Metadata-Version: 2.4
Name: ocrmypdf-easyocr
Version: 0.3.0
Summary: Plugin to run OCRmyPDF with the EasyOCR engine
Project-URL: Homepage, https://github.com/ocrmypdf/OCRmyPDF-EasyOCR
Project-URL: Repository, https://github.com/ocrmypdf/OCRmyPDF-EasyOCR.git
Author-email: "James R. Barlow" <james@purplerock.ca>
License: MIT
License-File: LICENSE
Requires-Python: >=3.11
Requires-Dist: easyocr>=1.7.0
Requires-Dist: numpy>=1.20
Requires-Dist: ocrmypdf>=17.0
Requires-Dist: opencv-python-headless>=4.8.0.74
Requires-Dist: pillow>=10.0.1
Requires-Dist: torch
Description-Content-Type: text/markdown

# OCRmyPDF EasyOCR

This is a plugin to run OCRmyPDF with the EasyOCR engine instead of Tesseract OCR,
the default OCR engine for OCRmyPDF. Since EasyOCR is based on PyTorch, it makes
use of Nvidia GPUs. Hopefully it will be more performant and accurate than Tesseract OCR.

It is currently experimental and does not implement all of the features of
OCRmyPDF with Tesseract, and still relies on Tesseract for certain operations.

## Requirements

- **OCRmyPDF 17 or newer.** As of 0.3.0, this plugin returns structured OCR
  results to OCRmyPDF, which renders the text layer itself using its built-in
  renderer. (For OCRmyPDF 14–16, use a `< 0.3.0` release of this plugin.)
- Python 3.11 or newer.

## Installation

To use this plugin, first
[install PyTorch according to the official instructions](https://pytorch.org/),
which may differ for your platform.

Then install OCRmyPDF-EasyOCR into the same virtual environment or conda environment
as you installed PyTorch:

```bash
pip install git+https://github.com/ocrmypdf/OCRmyPDF-EasyOCR.git
```

Once installed, the plugin is discovered automatically through its entry point,
and OCRmyPDF uses EasyOCR for OCR by default (i.e. for `--ocr-engine auto`). You
can also select it explicitly with `--ocr-engine easyocr`, or fall back to the
built-in engines with `--ocr-engine tesseract` / `--ocr-engine none`. OCR still
depends on Tesseract for some non-OCR tasks (see below).

## Development

This project uses [uv](https://docs.astral.sh/uv/) for package management.

```bash
uv sync --group test   # create the virtual environment and install dependencies
uv run pytest          # run the test suite
```

The tests need poppler's `pdftotext` and a Tesseract installation available on
`PATH`, and will download EasyOCR's models on first run.

## Troubleshooting

If you see a log message
``Neither CUDA nor MPS are available - defaulting to CPU. Note: This module is much faster with a GPU``
then PyTorch is not installed with GPU support.

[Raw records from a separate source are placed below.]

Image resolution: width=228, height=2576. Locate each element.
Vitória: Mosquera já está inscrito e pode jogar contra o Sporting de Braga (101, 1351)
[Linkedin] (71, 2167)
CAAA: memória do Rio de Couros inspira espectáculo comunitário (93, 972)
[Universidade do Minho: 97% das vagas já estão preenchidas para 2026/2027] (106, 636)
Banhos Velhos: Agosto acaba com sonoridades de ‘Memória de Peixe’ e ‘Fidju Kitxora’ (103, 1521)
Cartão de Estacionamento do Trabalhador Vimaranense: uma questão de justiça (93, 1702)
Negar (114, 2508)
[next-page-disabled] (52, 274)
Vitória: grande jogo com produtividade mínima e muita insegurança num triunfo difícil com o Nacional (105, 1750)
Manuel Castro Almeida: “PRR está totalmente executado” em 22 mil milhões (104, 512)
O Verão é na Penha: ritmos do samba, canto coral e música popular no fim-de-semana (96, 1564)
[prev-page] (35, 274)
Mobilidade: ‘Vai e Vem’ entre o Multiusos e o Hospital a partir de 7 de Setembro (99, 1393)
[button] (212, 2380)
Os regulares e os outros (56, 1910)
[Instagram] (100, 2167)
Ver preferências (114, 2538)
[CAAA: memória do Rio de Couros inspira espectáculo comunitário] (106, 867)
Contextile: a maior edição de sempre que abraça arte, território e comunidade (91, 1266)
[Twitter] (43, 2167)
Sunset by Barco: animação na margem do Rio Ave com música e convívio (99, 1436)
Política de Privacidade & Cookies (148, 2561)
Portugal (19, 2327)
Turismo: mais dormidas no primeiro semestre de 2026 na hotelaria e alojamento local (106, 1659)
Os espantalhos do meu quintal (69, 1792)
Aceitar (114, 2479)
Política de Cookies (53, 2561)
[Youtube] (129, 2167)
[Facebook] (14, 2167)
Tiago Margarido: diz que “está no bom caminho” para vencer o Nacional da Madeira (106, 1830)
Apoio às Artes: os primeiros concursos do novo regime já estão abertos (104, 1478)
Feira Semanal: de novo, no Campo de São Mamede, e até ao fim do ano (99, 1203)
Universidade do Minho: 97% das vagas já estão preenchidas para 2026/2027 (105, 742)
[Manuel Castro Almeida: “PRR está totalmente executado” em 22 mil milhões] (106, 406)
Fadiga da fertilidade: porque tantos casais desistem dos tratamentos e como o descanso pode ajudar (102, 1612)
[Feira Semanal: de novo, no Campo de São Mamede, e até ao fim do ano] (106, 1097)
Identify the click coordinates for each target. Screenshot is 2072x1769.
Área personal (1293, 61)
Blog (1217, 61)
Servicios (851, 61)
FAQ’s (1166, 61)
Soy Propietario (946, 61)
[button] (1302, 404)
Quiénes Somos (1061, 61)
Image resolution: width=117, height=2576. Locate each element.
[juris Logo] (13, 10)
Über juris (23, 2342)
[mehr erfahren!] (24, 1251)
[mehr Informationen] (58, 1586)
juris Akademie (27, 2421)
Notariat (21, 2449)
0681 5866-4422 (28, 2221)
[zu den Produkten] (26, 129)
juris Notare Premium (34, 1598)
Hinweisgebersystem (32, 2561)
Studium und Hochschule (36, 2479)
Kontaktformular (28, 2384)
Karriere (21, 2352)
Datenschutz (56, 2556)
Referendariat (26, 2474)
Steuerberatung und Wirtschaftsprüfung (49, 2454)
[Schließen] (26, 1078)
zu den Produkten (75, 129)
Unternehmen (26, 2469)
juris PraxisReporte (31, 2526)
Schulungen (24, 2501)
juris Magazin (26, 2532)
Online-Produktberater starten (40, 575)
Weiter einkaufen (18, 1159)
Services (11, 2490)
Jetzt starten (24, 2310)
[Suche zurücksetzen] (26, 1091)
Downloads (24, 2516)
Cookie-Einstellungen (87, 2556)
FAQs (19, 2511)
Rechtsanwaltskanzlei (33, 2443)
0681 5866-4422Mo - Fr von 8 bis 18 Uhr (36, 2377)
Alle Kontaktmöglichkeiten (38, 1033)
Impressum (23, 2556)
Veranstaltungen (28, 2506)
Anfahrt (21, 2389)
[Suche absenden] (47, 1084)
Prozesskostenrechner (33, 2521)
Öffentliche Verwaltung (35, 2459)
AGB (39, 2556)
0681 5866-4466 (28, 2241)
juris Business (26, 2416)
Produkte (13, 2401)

Pass `--easyocr-no-gpu` to force CPU mode, or `--easyocr-batch-size` to tune the
EasyOCR batch size.

## To do

Contributions, especially pull requests, are quite welcome!

This plugin is experimental and is missing some features:
- Tesseract is still required to determine page orientation.
- EasyOCR is effectively single-threaded, to eliminate race conditions; OCRmyPDF
  still parallelizes other stages of the pipeline across pages.